- Task requirements -
How many lines of the listing below contain the word "Personal"? Reply with that number alone.

- Task material -
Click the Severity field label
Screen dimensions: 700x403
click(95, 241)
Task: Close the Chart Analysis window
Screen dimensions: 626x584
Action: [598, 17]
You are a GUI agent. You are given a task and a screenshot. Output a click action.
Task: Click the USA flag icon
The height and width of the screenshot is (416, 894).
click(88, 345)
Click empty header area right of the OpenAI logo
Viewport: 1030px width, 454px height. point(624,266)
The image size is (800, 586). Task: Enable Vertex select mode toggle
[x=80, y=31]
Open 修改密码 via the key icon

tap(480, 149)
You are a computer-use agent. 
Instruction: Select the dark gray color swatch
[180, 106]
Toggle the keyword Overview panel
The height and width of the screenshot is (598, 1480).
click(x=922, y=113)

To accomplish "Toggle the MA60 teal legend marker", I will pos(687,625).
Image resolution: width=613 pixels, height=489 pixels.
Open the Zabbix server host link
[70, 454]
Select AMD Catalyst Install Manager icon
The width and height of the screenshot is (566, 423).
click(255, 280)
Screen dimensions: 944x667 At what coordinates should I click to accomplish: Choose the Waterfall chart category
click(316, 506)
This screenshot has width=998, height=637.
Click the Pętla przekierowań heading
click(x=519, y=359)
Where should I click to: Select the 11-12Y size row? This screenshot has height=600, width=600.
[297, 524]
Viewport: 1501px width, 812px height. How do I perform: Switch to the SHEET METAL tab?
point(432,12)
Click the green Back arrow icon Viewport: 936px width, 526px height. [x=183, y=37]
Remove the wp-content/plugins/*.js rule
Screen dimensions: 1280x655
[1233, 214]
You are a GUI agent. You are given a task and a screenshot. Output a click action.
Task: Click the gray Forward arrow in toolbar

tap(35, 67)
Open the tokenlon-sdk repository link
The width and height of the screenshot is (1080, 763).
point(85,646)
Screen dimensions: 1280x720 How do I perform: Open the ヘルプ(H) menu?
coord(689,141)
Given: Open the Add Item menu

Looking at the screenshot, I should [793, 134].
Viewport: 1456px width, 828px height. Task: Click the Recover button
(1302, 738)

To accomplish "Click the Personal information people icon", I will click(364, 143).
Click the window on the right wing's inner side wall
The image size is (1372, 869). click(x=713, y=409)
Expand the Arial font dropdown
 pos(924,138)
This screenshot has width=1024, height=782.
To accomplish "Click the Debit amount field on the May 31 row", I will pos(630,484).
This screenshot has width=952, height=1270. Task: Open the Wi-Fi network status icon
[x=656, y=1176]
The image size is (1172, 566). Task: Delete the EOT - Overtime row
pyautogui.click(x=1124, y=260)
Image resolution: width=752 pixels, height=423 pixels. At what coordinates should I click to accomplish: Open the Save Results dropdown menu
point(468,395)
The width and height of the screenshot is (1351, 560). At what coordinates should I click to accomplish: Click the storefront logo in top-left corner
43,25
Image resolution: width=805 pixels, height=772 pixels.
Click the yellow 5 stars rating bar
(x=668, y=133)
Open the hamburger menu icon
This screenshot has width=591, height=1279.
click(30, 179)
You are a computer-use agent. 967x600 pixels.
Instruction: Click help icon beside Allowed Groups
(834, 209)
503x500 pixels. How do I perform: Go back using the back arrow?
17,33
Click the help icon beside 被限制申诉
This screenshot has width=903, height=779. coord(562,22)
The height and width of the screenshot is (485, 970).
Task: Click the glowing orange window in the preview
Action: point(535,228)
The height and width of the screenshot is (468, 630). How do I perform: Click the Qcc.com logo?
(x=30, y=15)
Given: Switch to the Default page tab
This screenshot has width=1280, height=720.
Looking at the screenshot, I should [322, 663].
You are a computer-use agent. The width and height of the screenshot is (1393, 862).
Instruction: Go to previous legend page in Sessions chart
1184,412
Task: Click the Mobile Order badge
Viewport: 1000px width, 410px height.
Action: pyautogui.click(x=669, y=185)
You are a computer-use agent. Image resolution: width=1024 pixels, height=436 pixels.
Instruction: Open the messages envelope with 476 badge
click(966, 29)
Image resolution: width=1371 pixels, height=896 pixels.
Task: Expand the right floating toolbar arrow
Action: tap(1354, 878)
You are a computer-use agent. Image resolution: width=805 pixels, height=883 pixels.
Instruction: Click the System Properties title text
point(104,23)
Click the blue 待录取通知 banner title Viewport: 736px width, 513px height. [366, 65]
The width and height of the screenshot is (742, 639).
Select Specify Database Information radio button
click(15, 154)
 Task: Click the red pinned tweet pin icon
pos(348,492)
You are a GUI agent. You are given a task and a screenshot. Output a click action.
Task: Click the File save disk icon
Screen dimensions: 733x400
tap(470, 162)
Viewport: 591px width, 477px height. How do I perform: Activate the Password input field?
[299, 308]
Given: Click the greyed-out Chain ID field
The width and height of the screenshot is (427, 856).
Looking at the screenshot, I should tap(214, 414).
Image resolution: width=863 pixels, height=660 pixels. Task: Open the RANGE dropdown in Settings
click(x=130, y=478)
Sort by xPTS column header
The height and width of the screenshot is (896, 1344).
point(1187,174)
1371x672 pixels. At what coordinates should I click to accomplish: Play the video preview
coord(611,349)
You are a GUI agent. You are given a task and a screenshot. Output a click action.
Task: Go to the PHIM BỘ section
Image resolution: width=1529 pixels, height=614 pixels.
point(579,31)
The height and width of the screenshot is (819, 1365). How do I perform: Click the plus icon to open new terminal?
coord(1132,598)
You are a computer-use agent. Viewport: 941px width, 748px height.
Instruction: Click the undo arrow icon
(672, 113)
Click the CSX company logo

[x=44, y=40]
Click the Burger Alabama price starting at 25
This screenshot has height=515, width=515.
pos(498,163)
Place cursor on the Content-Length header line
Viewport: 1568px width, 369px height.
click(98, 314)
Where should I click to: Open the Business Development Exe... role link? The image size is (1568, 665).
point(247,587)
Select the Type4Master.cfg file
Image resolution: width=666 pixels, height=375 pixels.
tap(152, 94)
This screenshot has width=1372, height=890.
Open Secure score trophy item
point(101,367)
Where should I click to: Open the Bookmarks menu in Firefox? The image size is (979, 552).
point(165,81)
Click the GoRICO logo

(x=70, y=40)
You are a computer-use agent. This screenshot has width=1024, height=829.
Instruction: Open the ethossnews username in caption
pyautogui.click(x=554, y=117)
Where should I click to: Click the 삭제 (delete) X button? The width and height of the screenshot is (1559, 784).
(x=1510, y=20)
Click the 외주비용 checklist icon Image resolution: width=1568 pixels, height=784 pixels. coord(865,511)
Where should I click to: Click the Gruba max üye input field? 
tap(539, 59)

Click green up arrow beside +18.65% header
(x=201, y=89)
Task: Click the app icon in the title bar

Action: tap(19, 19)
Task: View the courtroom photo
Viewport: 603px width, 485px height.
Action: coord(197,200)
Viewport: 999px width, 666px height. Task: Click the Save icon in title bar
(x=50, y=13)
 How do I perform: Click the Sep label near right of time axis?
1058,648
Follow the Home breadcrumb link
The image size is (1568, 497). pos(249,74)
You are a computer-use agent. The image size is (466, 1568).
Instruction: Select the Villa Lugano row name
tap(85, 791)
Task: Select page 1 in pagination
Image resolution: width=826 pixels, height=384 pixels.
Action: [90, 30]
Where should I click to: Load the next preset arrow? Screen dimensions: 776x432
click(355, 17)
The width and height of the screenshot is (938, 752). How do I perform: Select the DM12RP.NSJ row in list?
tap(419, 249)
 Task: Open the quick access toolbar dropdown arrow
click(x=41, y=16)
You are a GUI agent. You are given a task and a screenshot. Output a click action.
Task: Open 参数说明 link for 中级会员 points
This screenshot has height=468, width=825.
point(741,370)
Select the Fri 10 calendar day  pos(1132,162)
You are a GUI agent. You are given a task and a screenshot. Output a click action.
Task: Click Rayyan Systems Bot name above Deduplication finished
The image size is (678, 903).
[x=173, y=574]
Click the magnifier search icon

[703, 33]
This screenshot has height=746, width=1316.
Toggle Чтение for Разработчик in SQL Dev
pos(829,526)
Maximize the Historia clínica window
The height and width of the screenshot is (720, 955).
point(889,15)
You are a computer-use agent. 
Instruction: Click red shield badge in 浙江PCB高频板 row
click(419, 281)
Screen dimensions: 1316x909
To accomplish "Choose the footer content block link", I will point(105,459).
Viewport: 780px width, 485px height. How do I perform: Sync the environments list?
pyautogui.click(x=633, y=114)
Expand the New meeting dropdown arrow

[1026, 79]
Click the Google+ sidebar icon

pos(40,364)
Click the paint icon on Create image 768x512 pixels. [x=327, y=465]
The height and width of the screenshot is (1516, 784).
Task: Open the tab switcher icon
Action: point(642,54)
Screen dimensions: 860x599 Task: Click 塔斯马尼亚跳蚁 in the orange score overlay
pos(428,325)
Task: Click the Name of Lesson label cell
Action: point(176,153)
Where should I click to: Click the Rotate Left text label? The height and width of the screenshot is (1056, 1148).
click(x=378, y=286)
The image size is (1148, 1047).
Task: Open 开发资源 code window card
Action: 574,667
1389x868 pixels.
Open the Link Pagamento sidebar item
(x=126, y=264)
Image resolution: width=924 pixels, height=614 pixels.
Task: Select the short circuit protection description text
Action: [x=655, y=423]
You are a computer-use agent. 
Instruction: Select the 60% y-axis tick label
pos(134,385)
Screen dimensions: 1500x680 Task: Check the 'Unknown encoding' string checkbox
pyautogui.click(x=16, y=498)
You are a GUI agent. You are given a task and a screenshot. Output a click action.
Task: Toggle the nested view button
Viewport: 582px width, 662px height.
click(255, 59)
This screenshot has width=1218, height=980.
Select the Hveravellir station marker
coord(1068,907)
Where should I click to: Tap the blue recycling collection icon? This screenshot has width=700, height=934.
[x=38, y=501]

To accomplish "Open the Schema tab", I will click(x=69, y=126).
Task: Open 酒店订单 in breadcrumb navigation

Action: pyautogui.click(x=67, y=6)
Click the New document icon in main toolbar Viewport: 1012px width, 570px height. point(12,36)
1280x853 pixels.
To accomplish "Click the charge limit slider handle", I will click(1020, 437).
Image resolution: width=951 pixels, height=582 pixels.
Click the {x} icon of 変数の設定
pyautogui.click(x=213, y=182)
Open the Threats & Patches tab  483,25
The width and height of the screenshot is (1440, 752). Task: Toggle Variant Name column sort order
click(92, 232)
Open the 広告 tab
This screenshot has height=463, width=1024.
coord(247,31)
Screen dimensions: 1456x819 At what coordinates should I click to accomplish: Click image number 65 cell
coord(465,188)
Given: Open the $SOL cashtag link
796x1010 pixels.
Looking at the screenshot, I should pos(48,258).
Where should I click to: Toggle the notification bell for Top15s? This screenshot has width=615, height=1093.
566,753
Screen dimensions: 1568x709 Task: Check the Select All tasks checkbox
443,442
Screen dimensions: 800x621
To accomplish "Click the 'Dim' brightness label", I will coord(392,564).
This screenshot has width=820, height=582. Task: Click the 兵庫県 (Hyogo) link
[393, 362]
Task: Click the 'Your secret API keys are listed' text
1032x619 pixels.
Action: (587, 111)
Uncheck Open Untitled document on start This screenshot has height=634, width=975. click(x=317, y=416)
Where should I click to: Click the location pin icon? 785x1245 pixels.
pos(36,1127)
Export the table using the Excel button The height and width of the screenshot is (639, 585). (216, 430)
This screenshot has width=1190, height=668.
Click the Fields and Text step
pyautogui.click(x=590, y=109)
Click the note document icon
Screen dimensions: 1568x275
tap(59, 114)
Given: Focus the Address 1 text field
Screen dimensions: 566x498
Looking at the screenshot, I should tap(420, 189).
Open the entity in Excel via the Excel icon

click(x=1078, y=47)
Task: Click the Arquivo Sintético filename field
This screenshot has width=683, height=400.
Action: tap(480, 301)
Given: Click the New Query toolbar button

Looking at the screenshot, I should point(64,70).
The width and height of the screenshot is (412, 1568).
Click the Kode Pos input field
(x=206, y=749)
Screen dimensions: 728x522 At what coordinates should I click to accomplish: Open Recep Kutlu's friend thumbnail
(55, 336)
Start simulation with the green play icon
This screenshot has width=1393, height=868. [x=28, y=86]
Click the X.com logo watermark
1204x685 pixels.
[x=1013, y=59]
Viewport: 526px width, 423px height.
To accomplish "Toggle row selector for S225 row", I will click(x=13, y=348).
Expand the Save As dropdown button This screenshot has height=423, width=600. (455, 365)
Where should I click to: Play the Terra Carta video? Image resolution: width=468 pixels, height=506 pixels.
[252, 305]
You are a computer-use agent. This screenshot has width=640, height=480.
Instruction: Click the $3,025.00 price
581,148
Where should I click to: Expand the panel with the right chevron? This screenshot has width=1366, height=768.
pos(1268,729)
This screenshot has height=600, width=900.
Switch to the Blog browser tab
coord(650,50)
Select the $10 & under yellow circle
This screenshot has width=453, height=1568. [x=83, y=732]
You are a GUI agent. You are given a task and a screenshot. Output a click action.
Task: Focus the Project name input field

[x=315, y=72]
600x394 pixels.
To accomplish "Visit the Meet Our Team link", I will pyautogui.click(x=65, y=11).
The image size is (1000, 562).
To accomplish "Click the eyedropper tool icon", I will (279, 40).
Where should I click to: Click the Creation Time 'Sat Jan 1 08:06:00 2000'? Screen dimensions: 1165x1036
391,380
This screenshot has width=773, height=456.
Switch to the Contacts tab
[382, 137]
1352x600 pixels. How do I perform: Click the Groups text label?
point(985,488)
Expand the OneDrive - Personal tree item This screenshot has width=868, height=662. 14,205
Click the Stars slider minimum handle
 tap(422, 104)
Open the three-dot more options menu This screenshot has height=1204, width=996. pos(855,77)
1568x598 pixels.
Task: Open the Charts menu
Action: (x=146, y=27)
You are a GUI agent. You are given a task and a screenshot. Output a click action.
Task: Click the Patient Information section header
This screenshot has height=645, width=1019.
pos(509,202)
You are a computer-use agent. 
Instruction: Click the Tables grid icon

- Response to the task -
2